Так вот в чем дело: он боялся! Да, да, он боялся, этот старый священник, с молитвенно сложенными руками, в роскошном, белом с золотом, облачении. Как же так? Ведь он же упускает возможность удостоиться божьей благодати — свидеться с Христом… Грегуар — это посланное ему испытание, дорога в Дамаск, а он этого даже не понимает, не видит указующего перста божьего. И сейчас он, конечно, выкинет Грегуара из церкви. Выгонит его из обители божьей. Он готов сделать это собственными руками и не боится даже запачкаться.
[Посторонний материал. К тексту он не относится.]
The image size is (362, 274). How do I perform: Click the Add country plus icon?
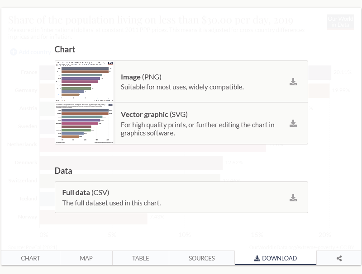[x=14, y=52]
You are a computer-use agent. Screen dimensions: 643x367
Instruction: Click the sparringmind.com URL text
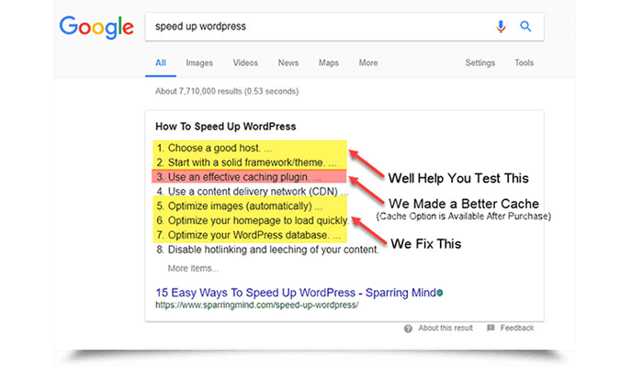(257, 306)
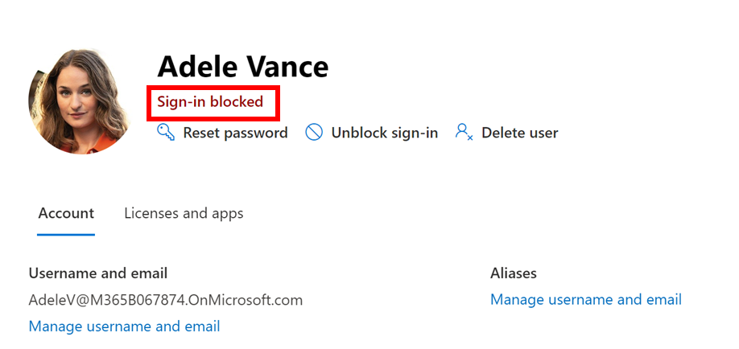Click the AdeleV@M365B067874.OnMicrosoft.com email address
This screenshot has width=739, height=349.
(165, 300)
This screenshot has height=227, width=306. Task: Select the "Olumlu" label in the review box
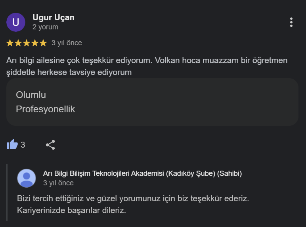31,95
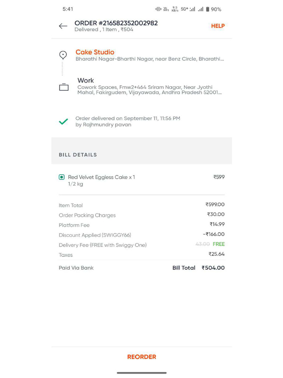Click the Work briefcase address icon
Screen dimensions: 283x378
64,87

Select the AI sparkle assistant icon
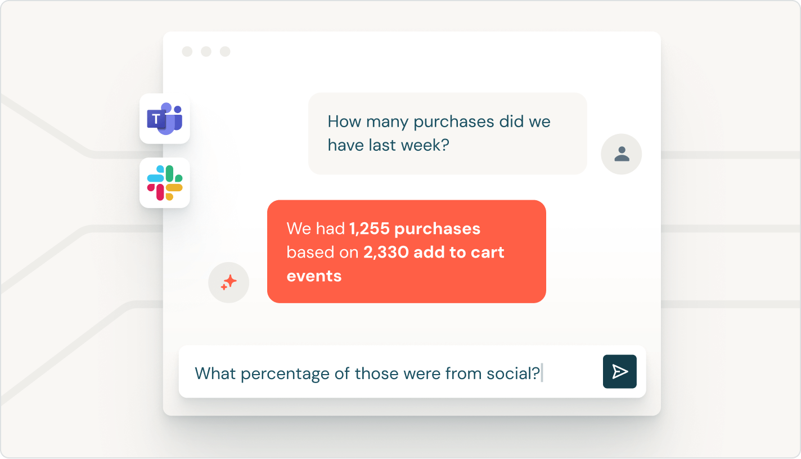coord(228,282)
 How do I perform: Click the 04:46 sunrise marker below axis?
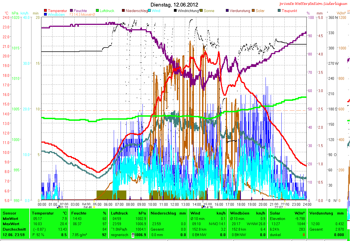pyautogui.click(x=88, y=207)
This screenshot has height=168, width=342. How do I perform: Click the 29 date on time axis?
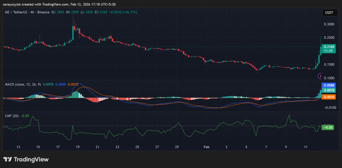point(177,147)
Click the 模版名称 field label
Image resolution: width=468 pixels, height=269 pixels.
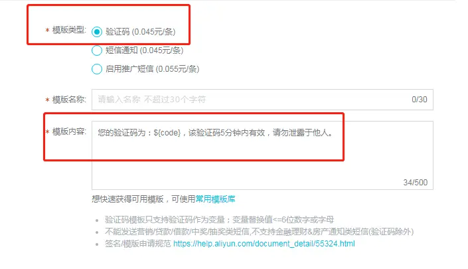pos(69,100)
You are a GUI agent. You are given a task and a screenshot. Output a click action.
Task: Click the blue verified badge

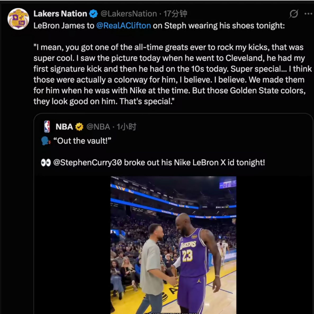(93, 14)
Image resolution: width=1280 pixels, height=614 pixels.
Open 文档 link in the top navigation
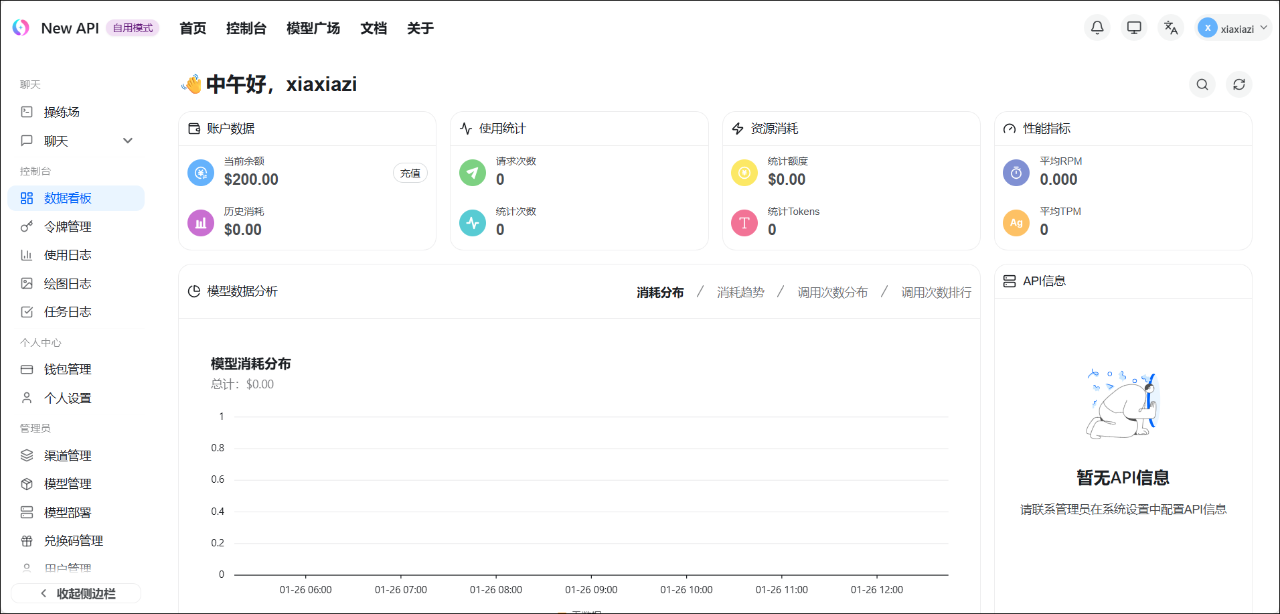click(373, 28)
Он готов поднять Грегуара сам, если у меня это не получится, он наклоняется — о боже милостивый! — кажется, он собирается тащить его за ноги… Я кричу. Грегуар открывает глаза, и они становятся круглыми от удивления, когда он видит над собой золотой свод в голубых звездах и богоматерь в синих одеждах в окружении ангелов. Оказывается, он не умер, он лишь потерял сознание! Грегуар приподнимается на локте и смотрит на нас. «А, наконец-то!» — говорит священник. Грегуар встает.
Я вся обратилась в ожидание, я ждала какого-нибудь слова прощения, милосердия, наконец. Я ждала, как ждут милостыни. Возможно, что в этот момент я еще сохраняла какую-то веру, я еще… А потом внезапно, буквально за какую-то долю минуты я перестала верить во что бы то ни было. И я закричала что было сил. Мне хотелось поднять всю округу, пусть даже немцы явятся сюда… Да, да, я кричала в его церкви: «Жалость! Вы и понятия не имеете, что такое жалость. Вам неведомо милосердие…» — «Тсс!» — шептал священник. И старые ханжи повторяли следом за ним: «Тсс!» — «А теперь убирайтесь! — сказал священник. — Только тихо!»